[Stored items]
========================
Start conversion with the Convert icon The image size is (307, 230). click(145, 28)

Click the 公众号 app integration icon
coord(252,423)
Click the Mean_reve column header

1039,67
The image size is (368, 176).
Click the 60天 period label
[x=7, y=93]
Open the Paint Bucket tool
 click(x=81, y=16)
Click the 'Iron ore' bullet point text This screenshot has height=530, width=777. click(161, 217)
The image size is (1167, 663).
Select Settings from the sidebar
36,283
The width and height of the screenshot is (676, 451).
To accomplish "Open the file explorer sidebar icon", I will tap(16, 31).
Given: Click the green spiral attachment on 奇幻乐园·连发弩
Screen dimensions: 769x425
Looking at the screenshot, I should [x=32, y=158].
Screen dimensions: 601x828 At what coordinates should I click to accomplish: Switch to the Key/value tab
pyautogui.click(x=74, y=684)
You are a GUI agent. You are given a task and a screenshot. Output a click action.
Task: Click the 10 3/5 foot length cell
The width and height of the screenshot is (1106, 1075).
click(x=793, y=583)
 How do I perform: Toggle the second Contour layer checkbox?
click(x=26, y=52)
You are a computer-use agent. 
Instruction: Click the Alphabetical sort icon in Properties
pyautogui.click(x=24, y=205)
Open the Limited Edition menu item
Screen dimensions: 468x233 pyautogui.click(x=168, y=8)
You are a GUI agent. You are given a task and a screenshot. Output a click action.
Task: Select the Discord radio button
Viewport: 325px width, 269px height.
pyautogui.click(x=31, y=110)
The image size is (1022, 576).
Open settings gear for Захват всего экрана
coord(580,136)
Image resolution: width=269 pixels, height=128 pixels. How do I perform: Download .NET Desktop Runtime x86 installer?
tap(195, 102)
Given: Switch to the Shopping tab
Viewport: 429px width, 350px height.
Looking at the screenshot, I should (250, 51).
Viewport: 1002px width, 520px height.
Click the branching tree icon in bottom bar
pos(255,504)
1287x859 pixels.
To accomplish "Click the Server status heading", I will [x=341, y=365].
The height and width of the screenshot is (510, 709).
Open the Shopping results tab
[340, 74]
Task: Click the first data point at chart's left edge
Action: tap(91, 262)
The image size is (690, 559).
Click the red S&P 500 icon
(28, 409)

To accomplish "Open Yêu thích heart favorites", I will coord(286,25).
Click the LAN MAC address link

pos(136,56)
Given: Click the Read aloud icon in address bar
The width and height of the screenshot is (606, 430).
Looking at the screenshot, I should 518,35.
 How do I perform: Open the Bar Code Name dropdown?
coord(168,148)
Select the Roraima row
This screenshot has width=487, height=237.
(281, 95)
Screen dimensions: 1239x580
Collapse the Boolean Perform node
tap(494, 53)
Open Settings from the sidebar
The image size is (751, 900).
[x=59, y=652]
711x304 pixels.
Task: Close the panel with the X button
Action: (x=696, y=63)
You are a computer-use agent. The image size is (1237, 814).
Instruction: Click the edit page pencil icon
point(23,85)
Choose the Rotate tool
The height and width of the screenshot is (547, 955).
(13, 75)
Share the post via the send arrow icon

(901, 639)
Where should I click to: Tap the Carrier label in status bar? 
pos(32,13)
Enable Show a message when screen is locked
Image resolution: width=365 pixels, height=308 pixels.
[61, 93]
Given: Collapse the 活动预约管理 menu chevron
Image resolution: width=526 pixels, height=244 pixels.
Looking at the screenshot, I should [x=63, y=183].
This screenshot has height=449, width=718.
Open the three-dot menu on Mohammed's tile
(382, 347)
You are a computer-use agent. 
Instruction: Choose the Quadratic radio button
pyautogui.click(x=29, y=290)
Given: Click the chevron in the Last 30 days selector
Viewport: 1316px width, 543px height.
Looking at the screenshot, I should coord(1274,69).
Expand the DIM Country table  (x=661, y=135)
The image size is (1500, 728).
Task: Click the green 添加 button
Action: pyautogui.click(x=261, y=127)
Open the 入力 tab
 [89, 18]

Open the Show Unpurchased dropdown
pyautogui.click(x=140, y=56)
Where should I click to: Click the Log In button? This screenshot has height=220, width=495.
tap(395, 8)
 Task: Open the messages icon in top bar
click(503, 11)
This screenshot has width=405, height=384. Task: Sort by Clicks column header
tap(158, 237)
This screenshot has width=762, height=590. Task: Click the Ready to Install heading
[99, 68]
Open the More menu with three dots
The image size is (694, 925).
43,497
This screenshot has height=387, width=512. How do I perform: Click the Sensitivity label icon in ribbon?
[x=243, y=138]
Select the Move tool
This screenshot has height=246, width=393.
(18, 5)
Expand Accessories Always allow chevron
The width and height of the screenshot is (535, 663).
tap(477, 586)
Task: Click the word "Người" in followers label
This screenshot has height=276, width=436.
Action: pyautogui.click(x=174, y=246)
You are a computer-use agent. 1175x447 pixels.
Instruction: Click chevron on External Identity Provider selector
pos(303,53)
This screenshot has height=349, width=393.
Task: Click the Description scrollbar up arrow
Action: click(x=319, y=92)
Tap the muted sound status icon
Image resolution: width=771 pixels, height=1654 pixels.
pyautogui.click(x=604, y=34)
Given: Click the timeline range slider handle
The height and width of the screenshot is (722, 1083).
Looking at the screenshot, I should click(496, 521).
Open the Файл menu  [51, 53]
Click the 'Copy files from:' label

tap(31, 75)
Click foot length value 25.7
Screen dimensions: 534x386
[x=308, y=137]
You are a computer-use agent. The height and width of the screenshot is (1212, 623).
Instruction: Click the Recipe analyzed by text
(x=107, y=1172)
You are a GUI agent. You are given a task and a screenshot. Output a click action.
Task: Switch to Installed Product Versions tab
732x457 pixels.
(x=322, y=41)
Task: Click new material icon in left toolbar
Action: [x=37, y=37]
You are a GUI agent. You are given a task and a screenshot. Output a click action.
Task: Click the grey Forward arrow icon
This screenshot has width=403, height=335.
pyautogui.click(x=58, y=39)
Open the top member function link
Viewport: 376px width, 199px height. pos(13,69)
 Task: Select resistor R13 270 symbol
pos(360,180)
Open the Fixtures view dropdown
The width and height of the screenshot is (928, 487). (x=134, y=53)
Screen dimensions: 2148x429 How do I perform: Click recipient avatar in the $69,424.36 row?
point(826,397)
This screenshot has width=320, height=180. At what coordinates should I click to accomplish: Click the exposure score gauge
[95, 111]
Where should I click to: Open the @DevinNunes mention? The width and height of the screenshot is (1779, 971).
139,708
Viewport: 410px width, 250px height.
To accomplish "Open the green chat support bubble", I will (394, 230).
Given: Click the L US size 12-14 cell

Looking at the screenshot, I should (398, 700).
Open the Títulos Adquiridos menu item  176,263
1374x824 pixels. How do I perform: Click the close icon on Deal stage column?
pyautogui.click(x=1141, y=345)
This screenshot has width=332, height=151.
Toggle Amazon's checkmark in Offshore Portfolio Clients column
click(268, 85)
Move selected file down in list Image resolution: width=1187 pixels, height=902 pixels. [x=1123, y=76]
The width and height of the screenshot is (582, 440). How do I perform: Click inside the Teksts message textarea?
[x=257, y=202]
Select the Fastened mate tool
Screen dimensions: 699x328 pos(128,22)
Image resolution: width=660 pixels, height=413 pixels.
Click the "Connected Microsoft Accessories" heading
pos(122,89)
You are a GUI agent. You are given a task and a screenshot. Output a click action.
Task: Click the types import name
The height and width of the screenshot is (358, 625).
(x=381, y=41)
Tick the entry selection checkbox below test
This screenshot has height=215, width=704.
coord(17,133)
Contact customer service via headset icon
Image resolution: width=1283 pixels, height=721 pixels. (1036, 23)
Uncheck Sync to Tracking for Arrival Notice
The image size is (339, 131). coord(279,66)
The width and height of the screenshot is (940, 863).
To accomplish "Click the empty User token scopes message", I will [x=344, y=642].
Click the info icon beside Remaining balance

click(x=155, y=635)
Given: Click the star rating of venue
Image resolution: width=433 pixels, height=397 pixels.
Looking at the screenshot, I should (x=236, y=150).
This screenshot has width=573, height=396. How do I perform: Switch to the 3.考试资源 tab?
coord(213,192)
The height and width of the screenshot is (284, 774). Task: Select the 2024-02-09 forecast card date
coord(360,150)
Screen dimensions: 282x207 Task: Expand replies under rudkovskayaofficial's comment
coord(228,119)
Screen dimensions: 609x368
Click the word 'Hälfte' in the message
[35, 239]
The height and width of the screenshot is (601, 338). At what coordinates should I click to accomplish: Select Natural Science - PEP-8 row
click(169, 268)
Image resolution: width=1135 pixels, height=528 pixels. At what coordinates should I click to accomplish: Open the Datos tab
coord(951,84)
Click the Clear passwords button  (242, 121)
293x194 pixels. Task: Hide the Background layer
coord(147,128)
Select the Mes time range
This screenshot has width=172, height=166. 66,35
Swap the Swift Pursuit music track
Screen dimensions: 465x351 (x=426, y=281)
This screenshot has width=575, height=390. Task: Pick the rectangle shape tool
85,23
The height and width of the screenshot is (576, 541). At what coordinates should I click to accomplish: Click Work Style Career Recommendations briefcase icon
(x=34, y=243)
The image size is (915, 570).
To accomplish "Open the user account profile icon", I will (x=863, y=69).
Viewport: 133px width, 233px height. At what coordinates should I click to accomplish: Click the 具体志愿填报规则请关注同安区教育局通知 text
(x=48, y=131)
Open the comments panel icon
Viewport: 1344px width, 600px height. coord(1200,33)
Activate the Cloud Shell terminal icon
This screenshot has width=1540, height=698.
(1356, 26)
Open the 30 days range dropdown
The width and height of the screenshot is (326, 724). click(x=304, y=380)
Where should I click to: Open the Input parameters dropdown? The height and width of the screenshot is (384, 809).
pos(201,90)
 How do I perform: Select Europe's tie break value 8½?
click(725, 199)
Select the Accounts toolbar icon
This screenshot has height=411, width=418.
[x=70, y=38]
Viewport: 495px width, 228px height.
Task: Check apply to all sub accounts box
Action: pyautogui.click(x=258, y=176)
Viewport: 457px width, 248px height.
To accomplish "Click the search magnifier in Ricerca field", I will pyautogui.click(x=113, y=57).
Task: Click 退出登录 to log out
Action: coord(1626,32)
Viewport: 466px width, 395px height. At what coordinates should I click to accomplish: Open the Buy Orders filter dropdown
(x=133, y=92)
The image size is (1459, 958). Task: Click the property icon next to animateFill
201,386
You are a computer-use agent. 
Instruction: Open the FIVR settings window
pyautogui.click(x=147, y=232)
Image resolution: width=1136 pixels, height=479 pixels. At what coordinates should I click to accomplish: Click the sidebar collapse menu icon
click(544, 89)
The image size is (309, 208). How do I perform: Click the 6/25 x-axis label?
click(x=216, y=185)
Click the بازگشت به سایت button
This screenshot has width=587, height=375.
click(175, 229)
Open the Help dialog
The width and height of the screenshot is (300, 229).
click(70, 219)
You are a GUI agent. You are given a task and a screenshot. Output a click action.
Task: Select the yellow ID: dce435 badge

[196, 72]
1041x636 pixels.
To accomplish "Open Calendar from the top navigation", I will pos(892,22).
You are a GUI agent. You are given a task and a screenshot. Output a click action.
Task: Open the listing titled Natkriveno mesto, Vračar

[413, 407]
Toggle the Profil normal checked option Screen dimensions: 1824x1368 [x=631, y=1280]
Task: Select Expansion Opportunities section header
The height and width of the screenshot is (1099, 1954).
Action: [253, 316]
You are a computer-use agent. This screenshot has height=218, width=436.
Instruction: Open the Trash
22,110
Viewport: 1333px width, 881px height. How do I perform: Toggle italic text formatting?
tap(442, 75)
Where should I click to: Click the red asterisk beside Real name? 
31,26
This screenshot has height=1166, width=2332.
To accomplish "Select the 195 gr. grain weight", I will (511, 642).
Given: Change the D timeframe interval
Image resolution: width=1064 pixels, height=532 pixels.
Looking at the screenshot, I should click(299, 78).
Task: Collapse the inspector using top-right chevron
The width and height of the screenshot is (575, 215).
========================
ABOUT THIS TASK
Retype only this portion of the data above: the line containing "Task: Open the messages icon in top bar", the line containing "You are a computer-use agent. 1175x447", and all lines between them, exactly.

RESULT OF THE TASK
 Task: Open the messages icon in top bar
click(503, 11)
This screenshot has width=405, height=384. Task: Sort by Clicks column header
tap(158, 237)
This screenshot has width=762, height=590. Task: Click the Ready to Install heading
[99, 68]
Open the More menu with three dots
The image size is (694, 925).
43,497
This screenshot has height=387, width=512. How do I perform: Click the Sensitivity label icon in ribbon?
[x=243, y=138]
Select the Move tool
This screenshot has height=246, width=393.
(18, 5)
Expand Accessories Always allow chevron
The width and height of the screenshot is (535, 663).
tap(477, 586)
Task: Click the word "Người" in followers label
This screenshot has height=276, width=436.
Action: pyautogui.click(x=174, y=246)
You are a computer-use agent. 1175x447 pixels.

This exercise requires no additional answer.